The ruling is expected to give further backing to the NFRA, which was set up in 2018 as a statutory body to monitor the implementation and enforce compliance of the auditing and accounting standards and to oversee the quality of service of the professions associated with ensuring compliance with such standards.
The NCLAT also held that NFRA has “retrospective” jurisdiction in initiating proceedings against auditors or audit firms in respect of the audits conducted prior to NFRA coming into force and said that for matters of misconduct committed prior to coming into force of Section 132 (4), NFRA can initiate an investigation.
“…after taking into consideration the background for forming NFRA, the judgment of the Apex Court, proven scams, need to restore shaken confidence of public and investors at large and prevent any adverse impact on Indian economy, we hold that NFRA has clear and required retrospective jurisdiction over the alleged offences by delinquent Chartered Accountants for period prior to formation of NFRA or prior to coming into effect relevant portion of Section 132 of Companies Act, 2013,” the NCLAT said in its order.

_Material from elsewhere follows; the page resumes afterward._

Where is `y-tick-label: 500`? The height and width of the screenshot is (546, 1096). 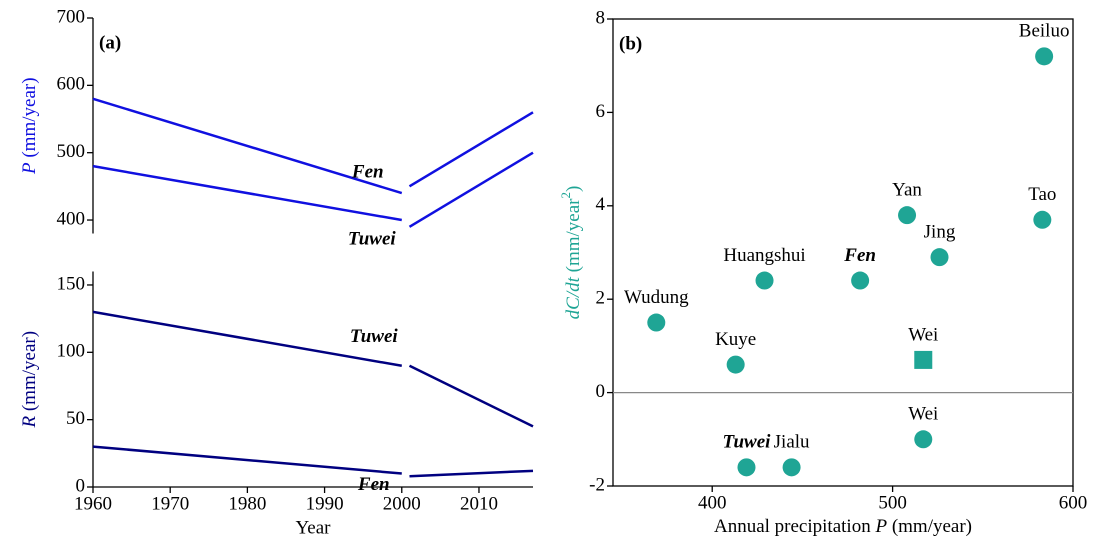 y-tick-label: 500 is located at coordinates (72, 152).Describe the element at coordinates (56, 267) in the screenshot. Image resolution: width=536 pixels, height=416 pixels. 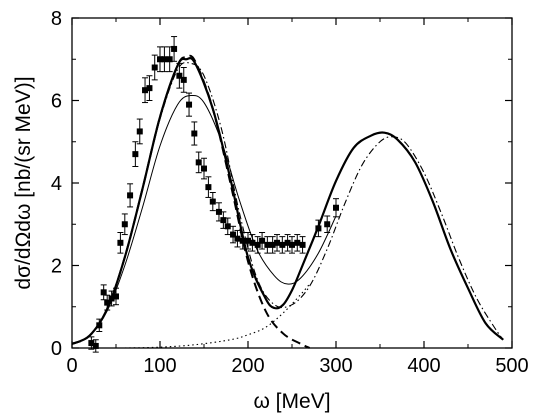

Underlining that auditors must realise their responsibilities which is necessary not only to the company but also to the public, the NCLAT said that giving effect to the NFRA orders which highlights the professional misconduct and other misconduct on the part of the appellant vis-à-vis a public listed company become quintessential so as to make public aware and enable them to make informed and sound financial decisions and investments.
“NFRA, as an independent audit regulator has been entrusted by the Parliament after great debate for protecting public interest including of the creditors by exercising effective oversight over accounting and auditing functions,” said the ruling by NCLAT bench of Rakesh Kumar Jain, Member (Judicial) and Naresh Salecha, Member (Technical).

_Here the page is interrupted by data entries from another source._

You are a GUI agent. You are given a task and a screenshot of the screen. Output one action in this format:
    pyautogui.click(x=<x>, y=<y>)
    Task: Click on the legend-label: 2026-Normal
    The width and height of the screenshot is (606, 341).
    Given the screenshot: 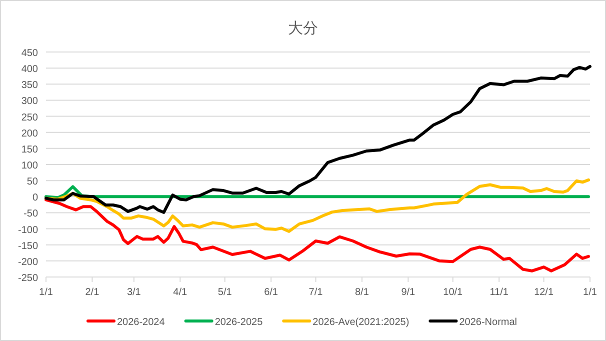 What is the action you would take?
    pyautogui.click(x=488, y=322)
    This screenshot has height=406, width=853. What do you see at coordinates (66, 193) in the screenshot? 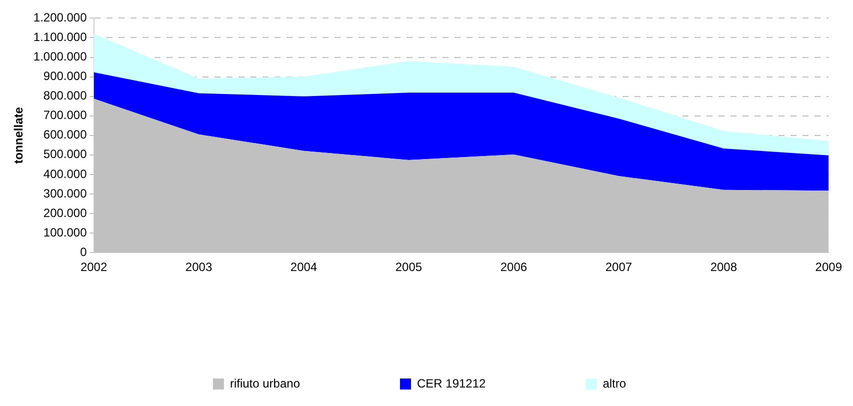
I see `y-tick-label: 300.000` at bounding box center [66, 193].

The erstwhile DHFL was merged with Piramal Capital and Housing Finance Ltd in September 2021. Based on media reports on the alleged siphoning of public money of around Rs 31,000 crore and the Enforcement Directorate’s reported action in April 2020 on an alleged banking fraud of about Rs 3,700 crore by the promoter and directors of DHFL, NFRA took suo motu notice of the matter and conducted an Audit Quality Review (AQR). Since then, the NFRA has passed a number of orders against the auditors of DHFL.